··· SOURCE PASSAGE

I'm converting a bunch of columns into dummy variables. I want to remove the original categorical variable from the dataframe. I'm struggling to figure out how to do it in sparklyr. It's straightforward in dplyr, but the dplyr functionality isn't working in sparklyr.
For example:
First create a spark dataframe:
###create dummy data to figure out how model matrix formulas work in sparklyr
v1 <- sample( LETTERS[1:4], 50000, replace=TRUE, prob=c(0.1, 0.2, 0.65, 0.05))
v2 <- sample( LETTERS[5:6], 50000, replace=TRUE, prob=c(0.7,0.3))
v3 <- sample( LETTERS[7:10], 50000, replace=TRUE, prob=c(0.3, 0.2, 0.4, 0.1))
v4 <- sample( LETTERS[11:15], 50000, replace=TRUE, prob=c(0.1, 0.1, 0.3, 0.05,.45))
v5 <- sample( LETTERS[16:17], 50000, replace=TRUE, prob=c(0.4,0.6))
v6 <- sample( LETTERS[18:21], 50000, replace=TRUE, prob=c(0.1, 0.1, 0.65, 0.15))
v7 <- sample( LETTERS[22:26], 50000, replace=TRUE, prob=c(0.1, 0.2, 0.65, 0.03,.02))
v8 <- rnorm(n=50000,mean=.5,sd=.1)
v9 <- rnorm(n=50000,mean=5,sd=3)
v10 <- rnorm(n=50000,mean=3,sd=.5)
response <- rnorm(n=50000,mean=10,sd=2)
dat <- data.frame(v1,v2,v3,v4,v5,v6,v7,v8,v9,v10,response)
write.csv(dat,file='fake_dat.csv',row.names = FALSE)
#push "fake_dat" to the hdfs
library(dplyr)
library(sparklyr)
#configure the spark session and connect
config <- spark_config()
config$`sparklyr.shell.driver-memory` <- "2G" #change depending on the size of the data
config$`sparklyr.shell.executor-memory` <- "2G"
# sc <- spark_connect(master='local', spark_home='/usr/hdp/2.5.0.0-1245/spark',config = config)
# sc
sc <- spark_connect(master='yarn-client', spark_home='/usr/hdp/2.5.0.0-1245/spark',config = config)
sc
#can also set spark_home as '/usr/hdp/current/spark-client'
#read in the data from the hdfs
df <- spark_read_csv(sc,name='fdat',path='hdfs://pnhadoop/user/stc004/fake_dat.csv')
#create spark table
dat <- tbl(sc,'fdat')
Now create dummy variables:
for(i in 1:7){
dat <- ml_create_dummy_variables(x=dat,colnames(dat)[i], reference = NULL)
}
I could simply drop the original categorical variables using
drop.cols <- colnames(dat)[1:7]
dat1 <-
dat %>%
select(-one_of(drop.cols))
However, the data that I'm actually working with has 300 categorical variables. I need a quick way to identify which columns are character/factor. After converting those columns to dummy variables - I can then remove the original categorical variables. I've tried the following:
test <-
dat %>%
select_if(is.character)

······
··· AVAILABLE DATA

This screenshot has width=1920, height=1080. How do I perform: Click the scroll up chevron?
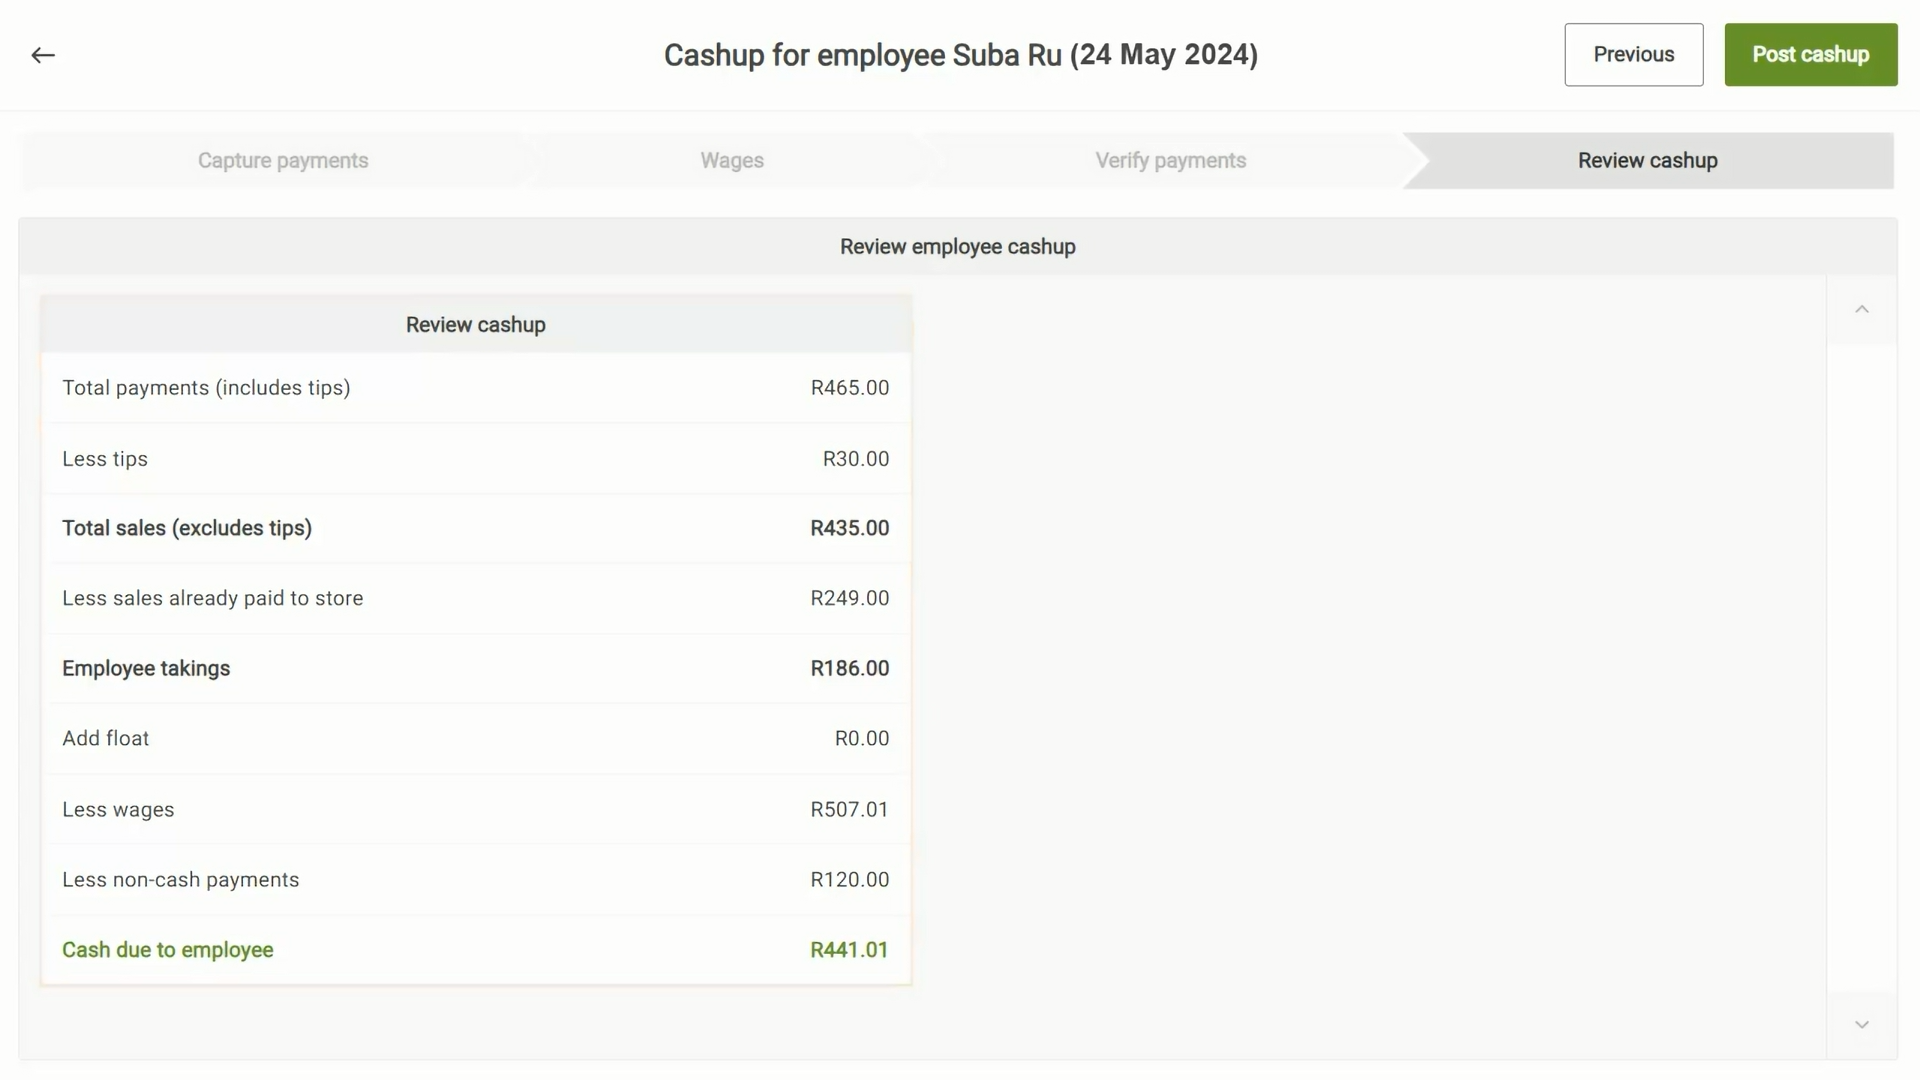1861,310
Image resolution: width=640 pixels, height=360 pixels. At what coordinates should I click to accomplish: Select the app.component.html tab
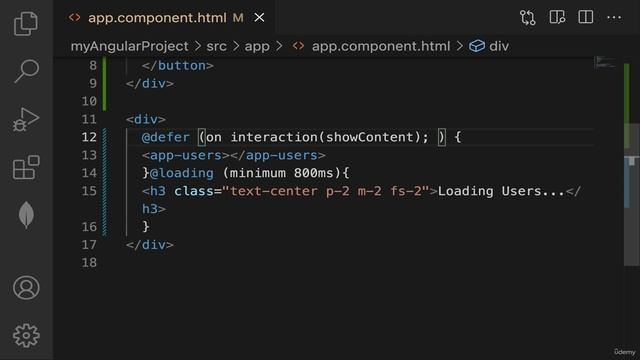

······

> **WHAT TO DO**:
1. According to the sparklyr post, how many categorical variables are in the data actually being worked with?
2. Quote the sparklyr post, starting at "library(sparklyr)" and ending at "dat <- tbl(sc,'fdat')".
The lines that appear after the sparklyr post were taken from a different source.

> **RESPONSES BY TASK**:
1. 300

2.
library(sparklyr)
#configure the spark session and connect
config <- spark_config()
config$`sparklyr.shell.driver-memory` <- "2G" #change depending on the size of the data
config$`sparklyr.shell.executor-memory` <- "2G"
# sc <- spark_connect(master='local', spark_home='/usr/hdp/2.5.0.0-1245/spark',config = config)
# sc
sc <- spark_connect(master='yarn-client', spark_home='/usr/hdp/2.5.0.0-1245/spark',config = config)
sc
#can also set spark_home as '/usr/hdp/current/spark-client'
#read in the data from the hdfs
df <- spark_read_csv(sc,name='fdat',path='hdfs://pnhadoop/user/stc004/fake_dat.csv')
#create spark table
dat <- tbl(sc,'fdat')